What is required:
Count every line in the entries that contains "avatar". Report that count alone.

Provided records:
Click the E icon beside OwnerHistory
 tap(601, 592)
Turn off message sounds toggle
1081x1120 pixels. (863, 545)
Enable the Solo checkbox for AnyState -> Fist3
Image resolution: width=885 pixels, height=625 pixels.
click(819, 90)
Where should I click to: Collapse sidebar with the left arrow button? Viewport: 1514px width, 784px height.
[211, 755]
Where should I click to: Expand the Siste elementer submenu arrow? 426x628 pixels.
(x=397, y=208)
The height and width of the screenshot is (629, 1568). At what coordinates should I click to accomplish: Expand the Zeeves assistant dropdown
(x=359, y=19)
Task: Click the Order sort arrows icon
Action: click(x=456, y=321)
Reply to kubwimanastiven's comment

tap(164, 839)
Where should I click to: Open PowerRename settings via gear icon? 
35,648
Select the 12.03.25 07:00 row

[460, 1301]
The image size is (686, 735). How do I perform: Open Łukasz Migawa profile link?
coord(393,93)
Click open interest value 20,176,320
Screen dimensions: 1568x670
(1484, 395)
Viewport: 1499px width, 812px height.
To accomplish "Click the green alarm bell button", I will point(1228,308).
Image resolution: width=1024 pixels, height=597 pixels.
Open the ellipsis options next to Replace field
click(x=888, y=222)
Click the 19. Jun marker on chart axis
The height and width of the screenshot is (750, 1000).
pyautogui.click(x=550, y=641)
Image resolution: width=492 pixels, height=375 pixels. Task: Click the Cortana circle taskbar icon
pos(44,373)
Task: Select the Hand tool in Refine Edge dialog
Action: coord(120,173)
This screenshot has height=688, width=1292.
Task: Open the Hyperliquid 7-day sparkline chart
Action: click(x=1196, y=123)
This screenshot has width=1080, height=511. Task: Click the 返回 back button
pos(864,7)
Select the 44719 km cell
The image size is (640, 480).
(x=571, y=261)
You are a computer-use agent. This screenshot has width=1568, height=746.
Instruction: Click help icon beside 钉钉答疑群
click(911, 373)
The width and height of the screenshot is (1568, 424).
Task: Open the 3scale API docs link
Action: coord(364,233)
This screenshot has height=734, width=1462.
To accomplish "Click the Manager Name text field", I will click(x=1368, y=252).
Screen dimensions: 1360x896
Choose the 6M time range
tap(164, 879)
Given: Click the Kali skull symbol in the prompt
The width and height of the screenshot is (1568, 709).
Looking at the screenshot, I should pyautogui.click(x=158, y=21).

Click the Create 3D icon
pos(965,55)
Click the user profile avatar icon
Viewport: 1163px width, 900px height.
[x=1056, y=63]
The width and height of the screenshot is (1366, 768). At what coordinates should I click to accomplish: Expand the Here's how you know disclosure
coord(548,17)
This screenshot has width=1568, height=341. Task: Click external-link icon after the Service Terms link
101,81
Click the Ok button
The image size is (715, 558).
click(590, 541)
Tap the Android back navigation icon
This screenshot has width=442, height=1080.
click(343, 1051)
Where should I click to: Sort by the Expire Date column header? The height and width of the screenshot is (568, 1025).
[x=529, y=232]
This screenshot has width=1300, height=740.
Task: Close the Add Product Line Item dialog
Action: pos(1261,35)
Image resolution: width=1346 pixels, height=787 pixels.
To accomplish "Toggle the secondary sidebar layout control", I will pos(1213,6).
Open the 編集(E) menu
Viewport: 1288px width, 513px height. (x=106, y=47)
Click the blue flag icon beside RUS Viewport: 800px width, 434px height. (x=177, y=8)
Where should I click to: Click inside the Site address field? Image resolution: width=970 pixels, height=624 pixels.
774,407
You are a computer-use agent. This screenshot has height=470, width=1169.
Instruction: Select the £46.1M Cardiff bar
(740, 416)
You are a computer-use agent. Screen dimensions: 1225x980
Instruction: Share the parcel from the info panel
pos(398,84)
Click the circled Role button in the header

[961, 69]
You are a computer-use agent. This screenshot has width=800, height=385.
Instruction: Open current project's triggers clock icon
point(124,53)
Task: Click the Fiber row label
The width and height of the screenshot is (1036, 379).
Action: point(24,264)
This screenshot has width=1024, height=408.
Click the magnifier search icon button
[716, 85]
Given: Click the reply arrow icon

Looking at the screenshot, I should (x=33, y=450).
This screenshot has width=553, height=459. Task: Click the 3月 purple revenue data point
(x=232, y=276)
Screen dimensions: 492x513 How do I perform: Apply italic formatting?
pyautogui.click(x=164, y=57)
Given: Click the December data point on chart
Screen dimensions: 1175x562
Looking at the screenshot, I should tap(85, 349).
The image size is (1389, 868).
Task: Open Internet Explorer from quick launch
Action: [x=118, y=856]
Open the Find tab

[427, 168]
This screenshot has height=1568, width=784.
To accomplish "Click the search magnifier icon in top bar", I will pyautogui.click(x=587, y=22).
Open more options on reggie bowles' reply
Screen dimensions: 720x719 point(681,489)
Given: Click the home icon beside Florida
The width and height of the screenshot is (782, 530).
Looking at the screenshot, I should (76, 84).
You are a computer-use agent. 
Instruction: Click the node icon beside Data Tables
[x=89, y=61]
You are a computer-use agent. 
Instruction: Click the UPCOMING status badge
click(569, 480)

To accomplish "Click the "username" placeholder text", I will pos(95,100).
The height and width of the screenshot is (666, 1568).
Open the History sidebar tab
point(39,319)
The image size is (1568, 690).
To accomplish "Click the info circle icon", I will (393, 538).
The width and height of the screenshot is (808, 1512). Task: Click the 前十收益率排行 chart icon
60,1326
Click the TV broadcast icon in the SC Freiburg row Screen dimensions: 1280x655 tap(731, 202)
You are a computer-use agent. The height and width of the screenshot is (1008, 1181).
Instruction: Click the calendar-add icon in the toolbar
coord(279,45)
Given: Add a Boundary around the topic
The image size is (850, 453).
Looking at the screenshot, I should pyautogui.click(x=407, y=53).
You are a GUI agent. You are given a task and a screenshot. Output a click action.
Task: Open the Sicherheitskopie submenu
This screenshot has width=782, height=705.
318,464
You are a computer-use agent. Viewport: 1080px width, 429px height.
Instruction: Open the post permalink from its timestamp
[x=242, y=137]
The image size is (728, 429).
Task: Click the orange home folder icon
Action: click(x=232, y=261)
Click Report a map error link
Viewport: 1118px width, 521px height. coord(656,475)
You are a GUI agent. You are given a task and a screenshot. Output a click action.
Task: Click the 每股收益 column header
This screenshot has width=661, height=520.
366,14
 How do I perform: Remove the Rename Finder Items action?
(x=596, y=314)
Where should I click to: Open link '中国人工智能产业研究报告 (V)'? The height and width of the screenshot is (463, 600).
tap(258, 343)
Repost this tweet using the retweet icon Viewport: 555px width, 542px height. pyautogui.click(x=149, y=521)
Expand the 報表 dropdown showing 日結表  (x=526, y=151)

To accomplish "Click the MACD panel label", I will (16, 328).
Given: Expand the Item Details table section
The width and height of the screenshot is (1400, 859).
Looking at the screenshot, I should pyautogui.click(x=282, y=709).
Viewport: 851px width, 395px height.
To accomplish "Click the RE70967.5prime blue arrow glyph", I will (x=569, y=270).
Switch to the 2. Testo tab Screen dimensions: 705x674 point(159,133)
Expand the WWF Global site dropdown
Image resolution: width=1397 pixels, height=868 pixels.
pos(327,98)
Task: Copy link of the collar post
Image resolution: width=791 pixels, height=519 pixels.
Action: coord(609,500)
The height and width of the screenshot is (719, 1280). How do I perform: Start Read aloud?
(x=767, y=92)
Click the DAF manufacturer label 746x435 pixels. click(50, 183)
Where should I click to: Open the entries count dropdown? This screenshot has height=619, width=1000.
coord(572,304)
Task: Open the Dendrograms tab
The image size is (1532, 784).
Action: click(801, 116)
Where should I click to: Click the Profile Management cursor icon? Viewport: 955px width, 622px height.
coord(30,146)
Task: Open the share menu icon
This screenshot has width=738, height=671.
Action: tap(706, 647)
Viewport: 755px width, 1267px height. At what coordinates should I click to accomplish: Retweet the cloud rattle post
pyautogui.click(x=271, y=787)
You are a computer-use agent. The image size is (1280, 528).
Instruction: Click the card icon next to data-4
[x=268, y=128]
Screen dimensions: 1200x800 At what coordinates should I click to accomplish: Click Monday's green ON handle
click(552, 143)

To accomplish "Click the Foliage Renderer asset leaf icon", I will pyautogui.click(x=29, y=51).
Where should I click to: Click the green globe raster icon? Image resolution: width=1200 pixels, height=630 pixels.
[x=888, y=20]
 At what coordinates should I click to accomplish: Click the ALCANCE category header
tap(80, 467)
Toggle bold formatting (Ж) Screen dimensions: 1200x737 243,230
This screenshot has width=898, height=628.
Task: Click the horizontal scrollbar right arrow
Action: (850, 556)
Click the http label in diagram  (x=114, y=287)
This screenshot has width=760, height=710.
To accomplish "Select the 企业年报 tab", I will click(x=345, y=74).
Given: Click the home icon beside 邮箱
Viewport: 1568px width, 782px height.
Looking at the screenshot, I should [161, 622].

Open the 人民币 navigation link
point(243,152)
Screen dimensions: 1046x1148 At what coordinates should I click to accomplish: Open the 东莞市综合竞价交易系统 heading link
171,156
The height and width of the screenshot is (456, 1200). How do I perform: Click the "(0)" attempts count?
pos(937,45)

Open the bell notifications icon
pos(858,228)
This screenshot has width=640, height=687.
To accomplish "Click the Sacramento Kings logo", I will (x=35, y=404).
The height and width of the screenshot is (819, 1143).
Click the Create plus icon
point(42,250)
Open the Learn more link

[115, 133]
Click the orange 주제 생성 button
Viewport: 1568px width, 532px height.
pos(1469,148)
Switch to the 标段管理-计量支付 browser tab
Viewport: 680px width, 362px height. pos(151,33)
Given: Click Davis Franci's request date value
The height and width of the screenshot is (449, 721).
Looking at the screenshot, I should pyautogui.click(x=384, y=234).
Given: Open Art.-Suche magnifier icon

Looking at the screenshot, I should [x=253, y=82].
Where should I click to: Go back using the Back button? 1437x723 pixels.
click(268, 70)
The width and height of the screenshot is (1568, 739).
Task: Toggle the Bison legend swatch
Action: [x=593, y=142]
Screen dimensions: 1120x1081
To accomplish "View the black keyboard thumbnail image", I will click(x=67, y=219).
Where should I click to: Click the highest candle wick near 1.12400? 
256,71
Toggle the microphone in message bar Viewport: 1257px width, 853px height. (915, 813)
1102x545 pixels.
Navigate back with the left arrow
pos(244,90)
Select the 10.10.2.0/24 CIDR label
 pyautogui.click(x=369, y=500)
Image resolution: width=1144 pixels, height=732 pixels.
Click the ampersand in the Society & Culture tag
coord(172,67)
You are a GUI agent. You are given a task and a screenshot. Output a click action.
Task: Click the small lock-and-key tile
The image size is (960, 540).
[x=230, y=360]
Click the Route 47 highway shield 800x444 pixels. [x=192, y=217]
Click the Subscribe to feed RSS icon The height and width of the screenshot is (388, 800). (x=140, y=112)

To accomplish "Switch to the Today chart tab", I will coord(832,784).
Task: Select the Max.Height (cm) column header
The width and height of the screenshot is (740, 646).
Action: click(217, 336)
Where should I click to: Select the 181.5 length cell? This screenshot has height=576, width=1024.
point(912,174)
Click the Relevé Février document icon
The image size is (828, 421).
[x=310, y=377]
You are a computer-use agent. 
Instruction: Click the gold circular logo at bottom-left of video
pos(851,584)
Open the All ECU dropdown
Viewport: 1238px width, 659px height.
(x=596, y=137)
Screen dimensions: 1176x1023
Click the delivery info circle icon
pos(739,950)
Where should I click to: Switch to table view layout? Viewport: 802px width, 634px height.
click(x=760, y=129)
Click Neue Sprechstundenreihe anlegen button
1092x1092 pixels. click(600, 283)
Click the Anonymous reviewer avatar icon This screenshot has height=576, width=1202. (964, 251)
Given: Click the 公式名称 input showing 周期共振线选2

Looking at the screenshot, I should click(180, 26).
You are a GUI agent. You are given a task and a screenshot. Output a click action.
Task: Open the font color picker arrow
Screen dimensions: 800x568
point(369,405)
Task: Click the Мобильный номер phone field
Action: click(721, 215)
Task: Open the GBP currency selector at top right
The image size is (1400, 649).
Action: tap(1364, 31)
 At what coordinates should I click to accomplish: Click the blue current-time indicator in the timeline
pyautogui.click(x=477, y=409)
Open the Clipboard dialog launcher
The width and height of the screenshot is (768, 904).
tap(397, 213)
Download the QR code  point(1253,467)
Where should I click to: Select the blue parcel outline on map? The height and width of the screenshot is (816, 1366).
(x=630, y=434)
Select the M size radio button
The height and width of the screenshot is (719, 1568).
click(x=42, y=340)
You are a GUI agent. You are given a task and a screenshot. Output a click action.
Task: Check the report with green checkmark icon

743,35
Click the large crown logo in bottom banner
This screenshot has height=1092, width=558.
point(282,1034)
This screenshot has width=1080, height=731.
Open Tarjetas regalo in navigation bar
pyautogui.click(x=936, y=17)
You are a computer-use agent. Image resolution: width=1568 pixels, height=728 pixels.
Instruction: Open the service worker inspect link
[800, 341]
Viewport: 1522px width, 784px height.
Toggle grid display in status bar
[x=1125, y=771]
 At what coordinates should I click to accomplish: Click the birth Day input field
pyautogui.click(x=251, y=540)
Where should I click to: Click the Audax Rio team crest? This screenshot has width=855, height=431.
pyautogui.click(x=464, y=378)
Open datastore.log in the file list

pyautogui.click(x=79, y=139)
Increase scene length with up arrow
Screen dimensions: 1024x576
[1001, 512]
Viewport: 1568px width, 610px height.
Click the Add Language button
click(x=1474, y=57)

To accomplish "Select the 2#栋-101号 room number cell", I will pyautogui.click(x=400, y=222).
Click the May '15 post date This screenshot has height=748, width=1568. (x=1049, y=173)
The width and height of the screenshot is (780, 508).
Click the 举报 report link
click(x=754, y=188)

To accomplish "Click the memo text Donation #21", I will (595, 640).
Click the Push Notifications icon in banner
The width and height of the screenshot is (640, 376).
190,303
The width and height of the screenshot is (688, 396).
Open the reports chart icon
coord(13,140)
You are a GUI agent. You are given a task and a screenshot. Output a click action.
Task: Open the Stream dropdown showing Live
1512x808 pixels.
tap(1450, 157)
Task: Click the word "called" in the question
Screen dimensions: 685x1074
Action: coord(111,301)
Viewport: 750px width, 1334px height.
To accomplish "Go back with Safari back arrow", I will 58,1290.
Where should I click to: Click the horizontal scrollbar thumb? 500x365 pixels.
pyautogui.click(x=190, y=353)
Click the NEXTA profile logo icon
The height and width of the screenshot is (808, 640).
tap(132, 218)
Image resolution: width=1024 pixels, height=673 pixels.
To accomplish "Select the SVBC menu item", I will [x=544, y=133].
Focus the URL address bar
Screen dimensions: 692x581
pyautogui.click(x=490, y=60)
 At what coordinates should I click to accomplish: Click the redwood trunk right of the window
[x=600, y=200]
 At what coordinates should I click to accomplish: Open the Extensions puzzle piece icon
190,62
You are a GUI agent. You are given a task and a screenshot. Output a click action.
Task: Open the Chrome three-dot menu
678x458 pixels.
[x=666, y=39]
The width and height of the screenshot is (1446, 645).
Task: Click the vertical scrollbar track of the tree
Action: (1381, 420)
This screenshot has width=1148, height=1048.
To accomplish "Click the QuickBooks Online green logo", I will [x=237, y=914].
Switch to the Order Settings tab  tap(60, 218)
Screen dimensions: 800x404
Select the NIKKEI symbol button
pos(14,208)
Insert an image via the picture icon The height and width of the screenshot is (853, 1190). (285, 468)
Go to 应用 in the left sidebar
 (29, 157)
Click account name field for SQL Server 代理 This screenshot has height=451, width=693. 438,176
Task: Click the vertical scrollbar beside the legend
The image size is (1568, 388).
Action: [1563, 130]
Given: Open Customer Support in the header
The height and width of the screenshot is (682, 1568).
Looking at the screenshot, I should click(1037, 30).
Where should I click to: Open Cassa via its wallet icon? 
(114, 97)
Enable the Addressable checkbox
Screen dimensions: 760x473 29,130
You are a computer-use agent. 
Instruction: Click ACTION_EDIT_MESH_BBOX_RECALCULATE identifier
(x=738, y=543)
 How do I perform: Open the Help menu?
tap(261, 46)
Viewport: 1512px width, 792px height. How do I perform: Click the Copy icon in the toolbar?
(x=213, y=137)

Response to the exercise:
2